この不況に苦しむ米自動車産業もただじっと嵐が過ぎ去るのを待っているわけではない。いや、じっとしていると、ほんとうに嵐に吹き飛ばされてしまう。

今回紹介するのは、米フォード。ビッグ3の中でも最古参。また、T型フォードの生産では、フォード生産システムとして名高い、大量消費時代の到来を告げる生産方式を開発した。

この生産方式は、ベルトコンベアによる流れ作業が中心となり、シンプルな車、部品の標準化など、実用的なものを安く、たくさん作ることを目指している。

しかし、現代の車作りは、もはやfordismの時代ではなく、トヨタ生産方式に代表される日本の車作りが目標となっている。
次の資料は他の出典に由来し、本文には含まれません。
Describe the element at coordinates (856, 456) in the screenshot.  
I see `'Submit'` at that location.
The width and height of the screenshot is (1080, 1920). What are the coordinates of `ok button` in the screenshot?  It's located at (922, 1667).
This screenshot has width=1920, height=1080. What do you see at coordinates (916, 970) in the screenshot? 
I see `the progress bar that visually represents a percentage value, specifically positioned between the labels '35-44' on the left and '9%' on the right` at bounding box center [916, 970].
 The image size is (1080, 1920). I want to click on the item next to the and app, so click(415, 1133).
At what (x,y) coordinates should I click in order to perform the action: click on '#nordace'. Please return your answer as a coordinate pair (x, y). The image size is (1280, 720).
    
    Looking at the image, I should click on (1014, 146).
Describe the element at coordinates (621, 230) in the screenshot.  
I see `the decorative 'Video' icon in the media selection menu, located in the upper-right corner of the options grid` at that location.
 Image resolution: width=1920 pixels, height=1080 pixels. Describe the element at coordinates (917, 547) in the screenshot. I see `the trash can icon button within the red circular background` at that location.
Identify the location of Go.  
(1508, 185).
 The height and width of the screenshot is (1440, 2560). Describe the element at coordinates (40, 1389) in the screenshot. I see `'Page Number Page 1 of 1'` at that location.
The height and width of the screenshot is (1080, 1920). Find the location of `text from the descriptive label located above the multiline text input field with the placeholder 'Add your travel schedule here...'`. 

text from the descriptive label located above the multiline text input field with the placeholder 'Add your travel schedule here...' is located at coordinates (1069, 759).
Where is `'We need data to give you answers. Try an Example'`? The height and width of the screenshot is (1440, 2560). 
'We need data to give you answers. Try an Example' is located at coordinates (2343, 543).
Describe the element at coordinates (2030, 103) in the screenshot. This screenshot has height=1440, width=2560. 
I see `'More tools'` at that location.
ちと、横道にそれてしまったが、そのフォードが提案しているのが、「モバイルオフィス」である。フォードはピックアップトラックなどワゴンなど商用車にも強い。そこで、そうした車を使う、建設業者、塗装業者、農作業者などが、いちいち事務所に戻らなくても、トラックに搭載されたwebブラウザーから、受発注の起票や確認、その他、事務作業ができるようにしようというものだ。

ダッシュボードに搭載されたディスプレイは6.5inchのタッチパネル式のもので、ハンズフリーの電話やカーナビもワンタッチで起動できる。また、内蔵のコンピュータとbluetoothで接続するキーボードを使ってインターネットの操作もできるしMicroSoft Wordで文書、オフィスのコンピュータにリモートログインすることも可能だ。

通信には、Sprint社の3Gネットワーク(EV-DO Rev.A)に接続し、下り最大3.1MByte、上り最大1.8MByteの速度でつながる。

さらに、USBメモリやSDカードなどの外部メモリーも利用できるし、Bluetooth接続のプリンターも利用できる優れものだ。

確かに、リモートログインやプリンタが使えるというのは、外で働く人にとって重要な機能かもしれないが、たとえばトヨタのG-BooKのように、日本では5年以上前から車をネットにつなぐ試みは行われており、サービス内容も洗練されてきている。ビッグ3が復活するのはそう簡単なことではないだろう。